* _Problem details_: Filter the records, keeping every line that has the string "Instagram".

* _Excerpted records_:
··········

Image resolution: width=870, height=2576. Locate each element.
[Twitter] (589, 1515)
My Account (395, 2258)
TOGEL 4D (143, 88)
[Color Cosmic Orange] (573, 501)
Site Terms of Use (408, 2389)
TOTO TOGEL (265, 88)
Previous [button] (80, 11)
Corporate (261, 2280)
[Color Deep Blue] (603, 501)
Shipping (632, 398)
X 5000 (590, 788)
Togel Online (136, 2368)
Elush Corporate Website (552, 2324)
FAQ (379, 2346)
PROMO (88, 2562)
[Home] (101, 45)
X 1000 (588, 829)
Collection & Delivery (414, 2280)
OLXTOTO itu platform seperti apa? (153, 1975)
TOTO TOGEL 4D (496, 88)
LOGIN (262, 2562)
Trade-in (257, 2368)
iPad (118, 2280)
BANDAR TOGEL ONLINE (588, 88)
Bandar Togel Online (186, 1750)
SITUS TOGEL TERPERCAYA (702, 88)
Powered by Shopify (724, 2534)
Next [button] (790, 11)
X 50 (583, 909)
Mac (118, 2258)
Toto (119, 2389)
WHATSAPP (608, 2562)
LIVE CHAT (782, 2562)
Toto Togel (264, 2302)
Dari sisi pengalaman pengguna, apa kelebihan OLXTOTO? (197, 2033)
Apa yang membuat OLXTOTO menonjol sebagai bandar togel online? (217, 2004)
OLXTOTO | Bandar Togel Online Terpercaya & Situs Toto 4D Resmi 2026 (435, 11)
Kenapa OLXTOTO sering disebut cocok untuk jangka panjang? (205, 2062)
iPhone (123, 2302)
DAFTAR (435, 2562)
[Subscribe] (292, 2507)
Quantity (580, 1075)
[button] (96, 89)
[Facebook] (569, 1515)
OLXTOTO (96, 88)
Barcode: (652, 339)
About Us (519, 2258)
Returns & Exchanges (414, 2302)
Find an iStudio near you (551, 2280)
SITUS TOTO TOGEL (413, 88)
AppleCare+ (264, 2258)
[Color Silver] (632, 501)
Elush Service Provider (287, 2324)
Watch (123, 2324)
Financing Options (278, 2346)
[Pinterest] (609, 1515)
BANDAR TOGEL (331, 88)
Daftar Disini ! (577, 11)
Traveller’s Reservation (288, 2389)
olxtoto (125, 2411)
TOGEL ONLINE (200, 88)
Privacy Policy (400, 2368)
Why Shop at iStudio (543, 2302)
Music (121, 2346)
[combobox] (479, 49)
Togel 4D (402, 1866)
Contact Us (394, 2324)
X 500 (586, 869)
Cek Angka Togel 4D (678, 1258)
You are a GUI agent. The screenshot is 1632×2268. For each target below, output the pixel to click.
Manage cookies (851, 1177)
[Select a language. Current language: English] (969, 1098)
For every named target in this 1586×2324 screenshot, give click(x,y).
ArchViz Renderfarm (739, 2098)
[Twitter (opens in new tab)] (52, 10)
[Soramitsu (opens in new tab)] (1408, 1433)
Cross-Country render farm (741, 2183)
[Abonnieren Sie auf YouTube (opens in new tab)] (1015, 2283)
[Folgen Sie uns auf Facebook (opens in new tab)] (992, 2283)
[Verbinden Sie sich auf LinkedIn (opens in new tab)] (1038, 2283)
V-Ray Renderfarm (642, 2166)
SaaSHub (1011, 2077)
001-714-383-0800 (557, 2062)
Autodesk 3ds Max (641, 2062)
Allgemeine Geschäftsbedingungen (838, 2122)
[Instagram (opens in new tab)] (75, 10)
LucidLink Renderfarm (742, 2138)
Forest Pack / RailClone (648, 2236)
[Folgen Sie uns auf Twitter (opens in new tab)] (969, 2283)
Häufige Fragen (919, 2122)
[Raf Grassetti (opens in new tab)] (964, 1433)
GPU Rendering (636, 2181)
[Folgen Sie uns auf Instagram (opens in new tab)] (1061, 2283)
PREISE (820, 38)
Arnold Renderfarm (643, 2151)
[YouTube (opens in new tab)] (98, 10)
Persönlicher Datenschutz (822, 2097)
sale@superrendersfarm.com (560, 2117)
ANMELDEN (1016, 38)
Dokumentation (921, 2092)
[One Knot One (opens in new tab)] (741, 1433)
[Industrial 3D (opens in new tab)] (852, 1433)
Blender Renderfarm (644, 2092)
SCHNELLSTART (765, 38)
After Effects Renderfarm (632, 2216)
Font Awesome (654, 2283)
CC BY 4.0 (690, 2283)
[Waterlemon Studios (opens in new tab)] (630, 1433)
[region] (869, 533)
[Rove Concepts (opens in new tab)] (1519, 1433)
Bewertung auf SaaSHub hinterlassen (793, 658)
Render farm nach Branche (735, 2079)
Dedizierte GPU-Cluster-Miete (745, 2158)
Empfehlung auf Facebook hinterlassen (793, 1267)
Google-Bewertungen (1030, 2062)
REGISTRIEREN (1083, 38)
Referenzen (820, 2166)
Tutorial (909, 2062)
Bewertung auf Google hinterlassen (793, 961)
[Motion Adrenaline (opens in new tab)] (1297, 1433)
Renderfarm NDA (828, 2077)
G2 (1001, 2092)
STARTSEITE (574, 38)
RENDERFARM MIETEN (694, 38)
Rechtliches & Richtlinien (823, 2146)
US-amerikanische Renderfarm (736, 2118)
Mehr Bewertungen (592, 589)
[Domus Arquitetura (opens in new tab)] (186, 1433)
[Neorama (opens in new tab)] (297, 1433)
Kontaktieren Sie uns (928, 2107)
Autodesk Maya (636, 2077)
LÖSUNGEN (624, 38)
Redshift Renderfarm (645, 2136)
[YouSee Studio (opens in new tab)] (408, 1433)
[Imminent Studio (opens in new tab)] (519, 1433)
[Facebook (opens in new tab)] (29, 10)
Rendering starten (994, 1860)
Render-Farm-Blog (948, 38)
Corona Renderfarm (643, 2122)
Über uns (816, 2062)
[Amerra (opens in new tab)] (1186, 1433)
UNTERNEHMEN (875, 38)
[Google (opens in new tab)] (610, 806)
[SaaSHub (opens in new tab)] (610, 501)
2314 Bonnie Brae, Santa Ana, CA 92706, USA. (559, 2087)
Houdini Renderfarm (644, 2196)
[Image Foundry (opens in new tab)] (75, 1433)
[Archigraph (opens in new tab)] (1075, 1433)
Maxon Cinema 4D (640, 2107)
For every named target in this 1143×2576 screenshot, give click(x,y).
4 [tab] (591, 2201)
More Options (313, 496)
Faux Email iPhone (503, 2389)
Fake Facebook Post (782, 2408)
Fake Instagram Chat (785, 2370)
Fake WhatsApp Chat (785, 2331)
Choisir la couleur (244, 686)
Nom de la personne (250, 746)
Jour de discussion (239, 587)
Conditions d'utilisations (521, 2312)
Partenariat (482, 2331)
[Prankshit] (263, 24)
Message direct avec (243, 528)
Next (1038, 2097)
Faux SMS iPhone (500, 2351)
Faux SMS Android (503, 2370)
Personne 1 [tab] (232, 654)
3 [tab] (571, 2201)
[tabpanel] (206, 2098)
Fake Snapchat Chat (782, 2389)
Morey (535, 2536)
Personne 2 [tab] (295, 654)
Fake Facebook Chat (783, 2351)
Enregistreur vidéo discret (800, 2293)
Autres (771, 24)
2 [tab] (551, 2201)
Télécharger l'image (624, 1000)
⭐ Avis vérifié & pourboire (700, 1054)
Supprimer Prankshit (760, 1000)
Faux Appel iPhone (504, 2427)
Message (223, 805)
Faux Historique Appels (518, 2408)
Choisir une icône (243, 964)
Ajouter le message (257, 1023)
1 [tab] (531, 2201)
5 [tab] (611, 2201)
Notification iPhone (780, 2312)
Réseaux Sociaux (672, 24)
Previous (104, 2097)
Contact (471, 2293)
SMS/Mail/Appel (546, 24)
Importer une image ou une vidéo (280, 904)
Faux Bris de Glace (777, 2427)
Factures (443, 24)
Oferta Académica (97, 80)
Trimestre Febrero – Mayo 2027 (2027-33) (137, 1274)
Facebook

··········

* _Finished exercise_:
[Instagram (opens in new tab)] (75, 10)
[Folgen Sie uns auf Instagram (opens in new tab)] (1061, 2283)
Fake Instagram Chat (785, 2370)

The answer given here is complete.